The financial global crisis, the swine flu, the political instability in Thailand and the rainy season are changing tourist numbers in Cambodia, according to an article of the English Cambodian newspaper The Phnom Penh Post.
After the 1999 opening of the market in this former Communist nation, the tourist industry became one of the faster growing investments in the impoverished Asian country. Located in the middle of huge bodies of tourist destinations like Thailand, Vietnam, India or China, Cambodia actually has many things to offer with its incomparable ancient archaeological site at the level of any Egyptian pyramid. In consequence, during the past decade thousands of visitors began traveling to Siem Riep ignoring other sites of a country that has much to do with its poor condition roads, security, health and issues like sex tourism, child abuse, HIV epidemics and others. The hunger for money in a country willing to escape from the rank of poverty, redirected its international visitors to the paths of Angkor putting in danger its own preservation and offering very expensive costs to see the temples.
But international tourism to Siem Reap is declining, says the Phnom Penh Post, while domestic has risen. Of course, it is early to say how conclusive those numbers could be in comparison to the 2008’s results, but the newspaper mentions the reports of the Siem Reap’s tourism department stating that during the first part of 2009 domestic tourism rose “11 percent to 692,000, which almost offset the 13-percent decline of foreign visitors.”
Every crisis is also an opportunity. Frommer put Cambodia as one of the top spots for the international tourism this year. It is important to analyze what Frommer said to this regard:
“Cambodia (But Not Angkor Wat): For people who have “done” Thailand and Vietnam, Cambodia seems like the next natural step. Tourism is taking off as a countrywide industry, and most people who contemplate Cambodia do so for a visit to Angkor Wat, the famed ruins in the jungle. But Angkor’s tourist infrastructure is growing faster than the site itself can support, and travelers now must be mindful of the impact they are having on the site (for more, see our new book 500 Places to See Before they Disappear). We recommend casting a net beyond the limits of Angkor Wat and seeing a bit more of the country. Among the highlights are boat trips up the Mekong River and through the jungle to catch a glimpse of the rare freshwater Irrawaddy dolphins; or perhaps spending some time in vibrant, energized Phnom Penh. Though the city’s population was decimated during the brutal genocide and repression of the Khmer Rouge, it slowly rebounds, with a disarming, and sometimes troubling, frankness about confronting the horrors of the recent past. No one leaves the Toul Sleng Genocide Museum — housed in a former Khmer Rouge prison and interrogation center — unaffected. The Royal Palace and the Silver Pagoda (the latter named for the 5,000+ silver tiles that cover the floor) are more uplifting stops, and the National Museum has…” Read more in Frommer.
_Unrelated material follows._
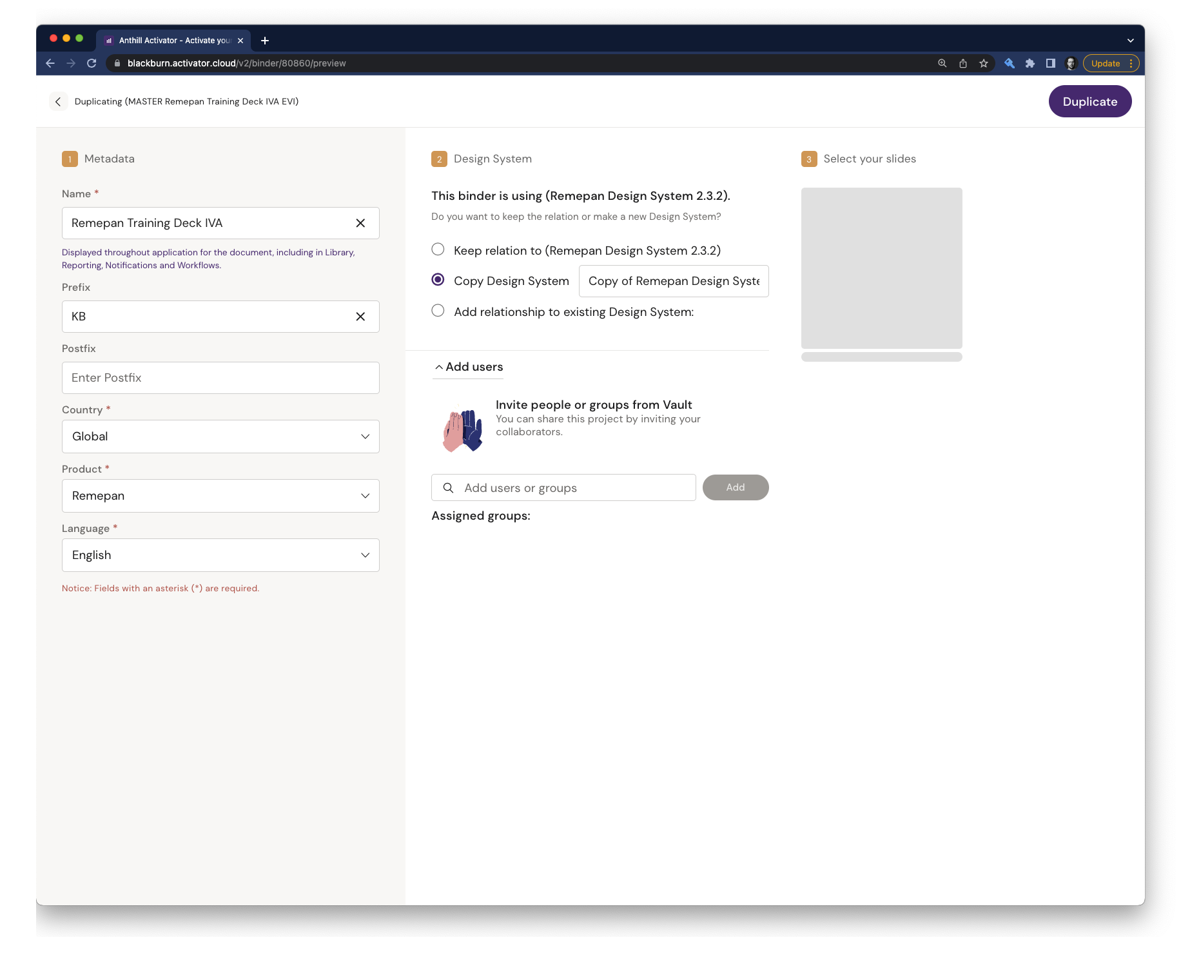Image resolution: width=1181 pixels, height=953 pixels.
Task: Click the browser Update button
Action: coord(1106,63)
Going beyond Angkor Wat is fair for a country that has many other things to see. But it is important to change some customs that grew with the Cambodian tourist industry during the past 9 years. Cambodia has to develop a more competitive offer base in comparison to what Thailand and Vietnam are doing to attract international visitors. For an example, foreign visitors find Cambodia more expensive than Vietnam. Having a more developed Vietnam with powerful tourism campaigns and cheaper to foreign visitors is a disadvantage to the Cambodian offer. On the other hand, the Thai crisis has affected tourism to Cambodia as has been proven in the last four years. It shows of course that Cambodia depends on visitors from Thailand for much of it’s tourist industry. Cambodia needs to make changes as soon as possible. One good solution would be for Cambodia to have it’s own airline company, able to travel from Phnom Penh & Siem Reap to the main capitals of Asia and Europe. Developing more airports (Sihanoukville, Battambang, Ratanakiri, Preah Vihia, Poipet).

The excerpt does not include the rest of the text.